Venture Growth Is a Choice
For those of you with growth on your mind and optimism in your heart, you must recognize from the start that you are among a very select few. Growth is a deliberate choice that is both personal and strategic. While we recognize that most people will choose low or slow growth businesses, this book is not for them. It is for those of you who want to build significant businesses. It is also for those of you who started small but quickly embraced growth when you realized how big your opportunity really can be. Just what are those numbers?
Approximately 350,000 of the 22.9 million businesses in the United States can be classified as "gazelles," or businesses growing at more than 20% per year for at least four years. The vast majority of these are self-funded at start-up, but reach out to external providers of capital (friends, family, banks, angel investors, and venture capitalists) as they grow. High-potential businesses that receive venture capital are the rarest breed. There were approximately 8,000 venture capital deals in the banner investment year of 2000, but, by 2002, this number had dropped to 2,453. The few businesses that do obtain venture funding are highly innovative, scalable (usually technology-based), and in possession of unique advantages that are very hard to copy.

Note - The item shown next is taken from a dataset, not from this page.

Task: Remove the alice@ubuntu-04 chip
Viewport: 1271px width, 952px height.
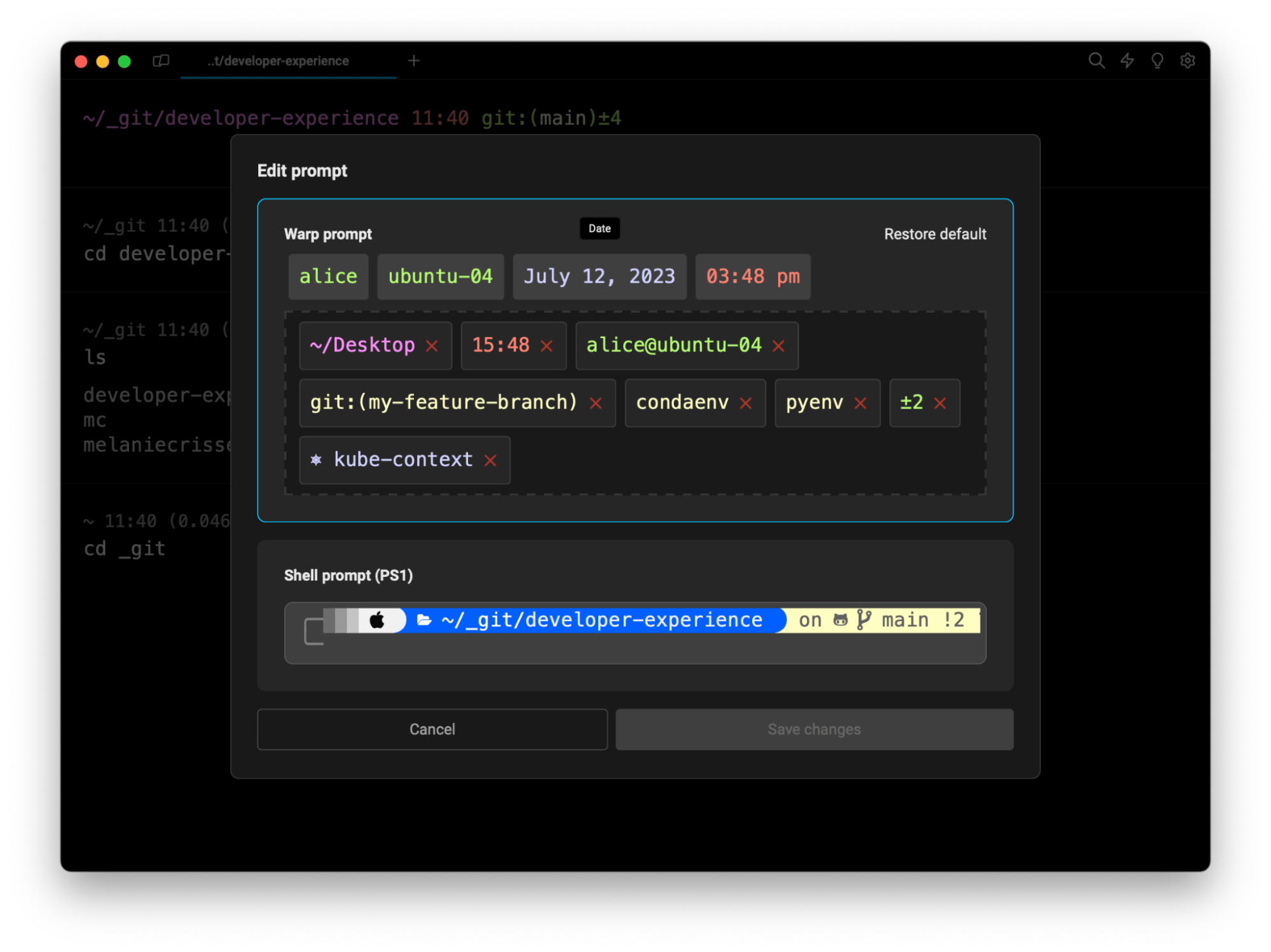Action: click(x=779, y=346)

Growth-oriented entrepreneurs think big. Their goals include expanding their businesses in both scale and scope. Strategic choices of industry, market sector, competitive position, and technology base profoundly influence growth potential. Consider the following examples from the floral industry and their potential for growth:
Joan Larke owns Flower Power, a neighborhood flower shop that employs five people and has revenues of $100,000 a year. Her business yields a comfortable living, gives her a strong sense of satisfaction and achievement, and is easily managed. Ruth Owades launched Calyx & Corolla with an entirely different vision in mind. In 1988 with an initial investment of more than $2 million, she set up computer systems, nailed down strategic partner contracts, and launched an innovative catalog floral business that delivered flowers directly from the grower to the consumer. Revenues grew to more than $25 million and the company became a prototype for entrepreneurs hoping to cut supplyside costs while delivering greater value to customers.
From the outset, Ruth Owades's aspirations clearly shaped her vision of what a floral business could be. She planned a large-scale venture and she was willing to take on all the associated challenges. She invested time and energy to develop a competitive strategy, build an organizational structure, and assemble her team. She was willing to give up some of the ownership and control to capture the needed financial resources. She maintained the primary leadership role, but shared decision making with the board in a way that Joan Larke did not.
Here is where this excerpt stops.